Liver Cancer

 

Liver cancer 

          Liver cancer, like other cancers or diseases, from the time of diagnosis to the treatments of chemotherapy, trans-arterial embolization, radiofrequency ablation, ethanol injection, radiotherapy, to targeted therapy, requires joint efforts from a multi-disciplinary team comprised of internists and surgeons of the Hepatobiliary, Pancreas, and Abdominal Organ team, radio oncologists, pathologists, radiotherapists, and oncologists.  During the treatment, case managers, nursing staff, and social workers also play an important role to help produce the best possible treatment outcome while maintaining the quality of life for patients.

          Primary malignant tumors of the liver are the more commonly seen in cancer of the liver in Asia, where hepatitis viral infection is endemic.  Indeed, primary liver cancer is one of the leading causes of cancer death in Taiwan, and the fifth most common cancer worldwide.

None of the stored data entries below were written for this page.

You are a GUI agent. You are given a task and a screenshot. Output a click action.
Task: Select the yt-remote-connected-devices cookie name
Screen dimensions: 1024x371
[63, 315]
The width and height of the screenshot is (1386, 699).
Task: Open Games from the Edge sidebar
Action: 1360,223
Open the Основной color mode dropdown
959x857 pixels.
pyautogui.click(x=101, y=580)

Hepatic mets are equally common, arising mostly from malignancies of the breast, lung, and gastrointestinal tract. 

 

Diagnosis

            Patients usually present with constitutional symptoms such as fatigue, fever, weight loss and anorexia accompanied by a palpable mass, or dull, constant and not well localized pain in the right upper abdomen.  Jaundice usually appears late in the disease but it may occur early if hilar ductal obstruction occurs.  Hepatic mets may be discovered in asymptomatic patients during surgeries of a primary lesion or during staging for curative procedures. 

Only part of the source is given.